The blockchain gaming craze has dried up in China
China’s tech giants launched crypto pets games in the vein of CryptoKitties, but they no longer exist after burning investors
Chinese tech companies were quick to capitalize on the trend, but the biggest games wouldn’t last long. Many players who sunk their hard-earned cash into collecting digital pets got burned when the bubble popped.
At its peak, the hype drove thousands like Mr. Dong to invest in cryptocurrencies and blockchain-based projects. The technology, based around a tamper-proof distributed ledger, found its way into every industry imaginable, including gaming.
But how would a virtual pet have any value at all?

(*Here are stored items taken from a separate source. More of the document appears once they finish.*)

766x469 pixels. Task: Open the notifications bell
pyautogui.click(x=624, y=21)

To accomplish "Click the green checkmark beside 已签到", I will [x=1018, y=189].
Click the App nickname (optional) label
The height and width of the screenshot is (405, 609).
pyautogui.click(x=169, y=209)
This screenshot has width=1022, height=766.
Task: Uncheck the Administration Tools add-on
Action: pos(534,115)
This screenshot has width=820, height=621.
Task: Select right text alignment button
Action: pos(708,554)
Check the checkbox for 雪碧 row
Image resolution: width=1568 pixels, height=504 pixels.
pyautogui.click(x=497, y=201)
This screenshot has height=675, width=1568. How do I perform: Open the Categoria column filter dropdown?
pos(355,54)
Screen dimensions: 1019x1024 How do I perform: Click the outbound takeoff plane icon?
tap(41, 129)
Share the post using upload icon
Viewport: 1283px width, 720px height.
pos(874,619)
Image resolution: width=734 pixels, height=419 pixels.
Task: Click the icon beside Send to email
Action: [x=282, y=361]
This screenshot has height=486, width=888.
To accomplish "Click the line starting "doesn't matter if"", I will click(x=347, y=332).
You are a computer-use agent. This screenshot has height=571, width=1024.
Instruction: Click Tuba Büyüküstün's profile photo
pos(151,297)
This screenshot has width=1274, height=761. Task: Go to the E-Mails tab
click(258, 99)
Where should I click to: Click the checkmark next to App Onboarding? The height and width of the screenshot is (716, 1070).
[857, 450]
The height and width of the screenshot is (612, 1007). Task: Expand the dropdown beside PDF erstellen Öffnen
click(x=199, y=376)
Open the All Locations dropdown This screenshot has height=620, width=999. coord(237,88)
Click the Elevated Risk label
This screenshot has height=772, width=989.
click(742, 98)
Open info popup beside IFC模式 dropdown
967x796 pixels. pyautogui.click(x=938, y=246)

“The early buyers of these kittens actually thought they would get rich, that was what spurred the actual bubble,” said David Johansson, founder and CEO of Shanghai-based blockchain gaming company Blocklords. “It was very hard to recover from that.”
When the crypto frenzy took off, China became a hotbed of blockchain- and cryptocurrency-related companies. This led Chinese authorities to ban initial coin offerings and cryptocurrency trading. But the ban didn’t affect other blockchain projects. So many companies jumped on the crypto pets trend, with some of the country’s biggest tech companies joining in.
None of these games exist today.
“In general, I think these Chinese companies wanted to capture some of the ‘buzz’ surrounding blockchain based collectibles,” said Ian Wittkopp, vice president at Sino Global Capital. “It was great marketing!”
Some of these games were launched as an experiment, as Xiaomi said was the case for its collectible bunny game Jiamitu. Others tried to use cute crypto pets as a gateway to other services.
But these games, which are no longer online, couldn’t have been interesting enough to hold players’ attention. Even CryptoKitties, which still exists, only gives players three options: Breed cats, buy cats and sell cats.
“This is a problem with blockchain games overall. They require you to spend [money on] something that is really not that fun,” said Johansson.
One potential use of blockchain is for trading virtual items such as weapons and armor. The advantage is that blockchain makes ownership of unique items traceable, which would be good for trading between players. Another use for blockchain, according to Wittkopp, could be in games of chance or collectible games.
However, using cryptocurrencies to buy and sell items can still be daunting for normal players, and blockchains need to become faster, Johansson noted. The integrity of a blockchain relies on some heavy computation, which can require a lot of power and time.
“If you ask me if blockchain games are going to be popular with the standard gamer now, I'd say no, because it's not possible and the technology is not ready,” Johansson said. “In the future, the player shouldn't even know they're playing a blockchain game.”